Exercise description: After locating the line with "CORRESPONSALES DE ÁNGEL PULIDO (288, 269)" in the records below, print it and every line after it exactly.

-------------------------

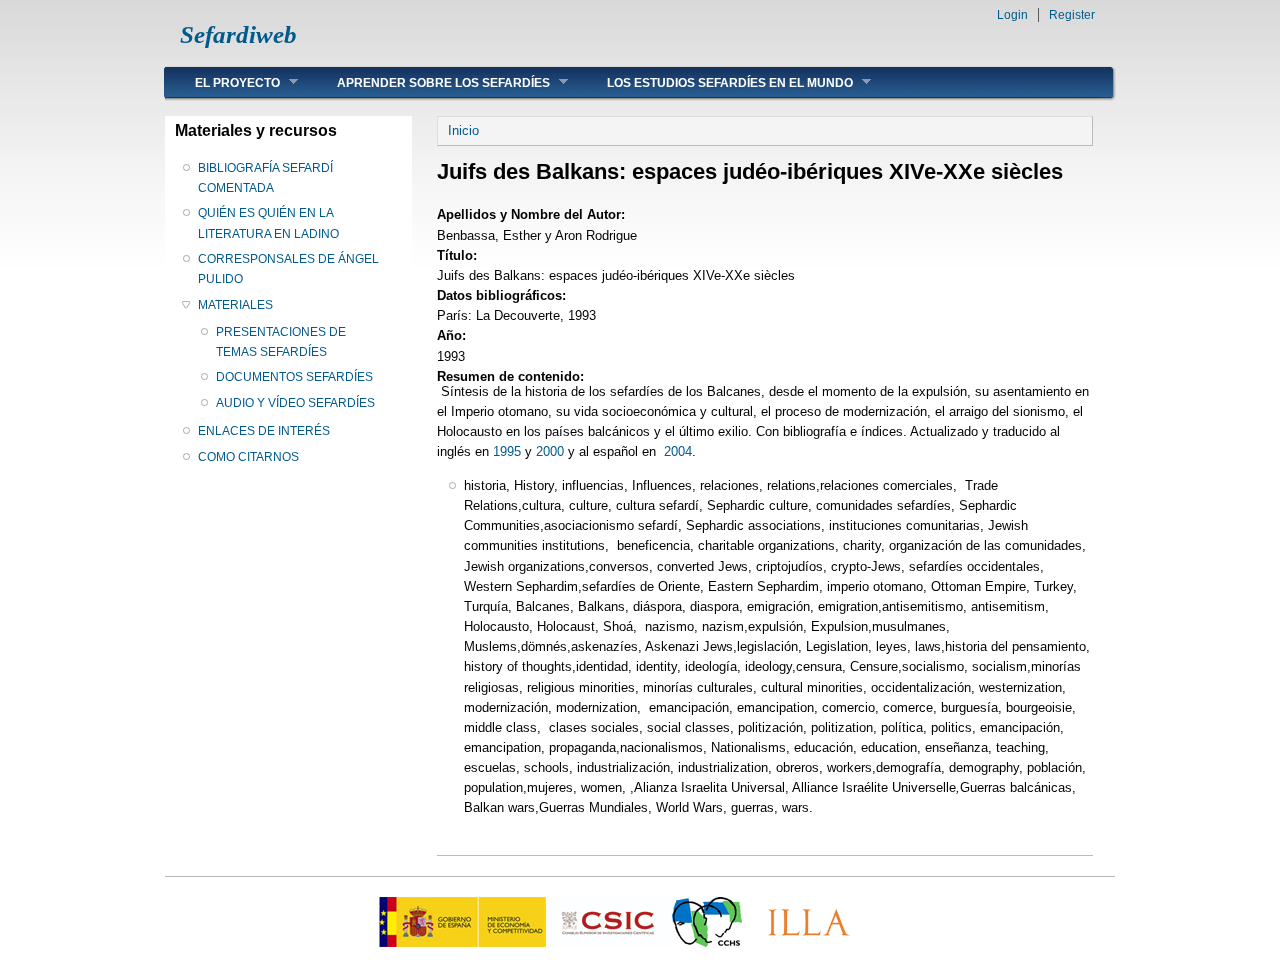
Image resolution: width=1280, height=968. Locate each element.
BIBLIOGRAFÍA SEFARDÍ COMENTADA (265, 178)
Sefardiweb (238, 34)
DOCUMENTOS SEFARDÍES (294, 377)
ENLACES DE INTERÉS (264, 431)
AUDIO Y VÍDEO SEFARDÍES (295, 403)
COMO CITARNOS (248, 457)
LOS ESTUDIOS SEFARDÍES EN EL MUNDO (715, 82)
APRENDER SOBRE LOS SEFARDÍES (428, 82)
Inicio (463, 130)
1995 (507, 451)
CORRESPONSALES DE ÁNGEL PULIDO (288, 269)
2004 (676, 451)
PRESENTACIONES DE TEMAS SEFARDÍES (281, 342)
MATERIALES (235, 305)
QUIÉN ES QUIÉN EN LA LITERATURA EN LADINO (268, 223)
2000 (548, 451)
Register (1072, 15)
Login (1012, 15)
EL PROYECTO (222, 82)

-------------------------

Response for this exercise:
CORRESPONSALES DE ÁNGEL PULIDO (288, 269)
2004 (676, 451)
PRESENTACIONES DE TEMAS SEFARDÍES (281, 342)
MATERIALES (235, 305)
QUIÉN ES QUIÉN EN LA LITERATURA EN LADINO (268, 223)
2000 (548, 451)
Register (1072, 15)
Login (1012, 15)
EL PROYECTO (222, 82)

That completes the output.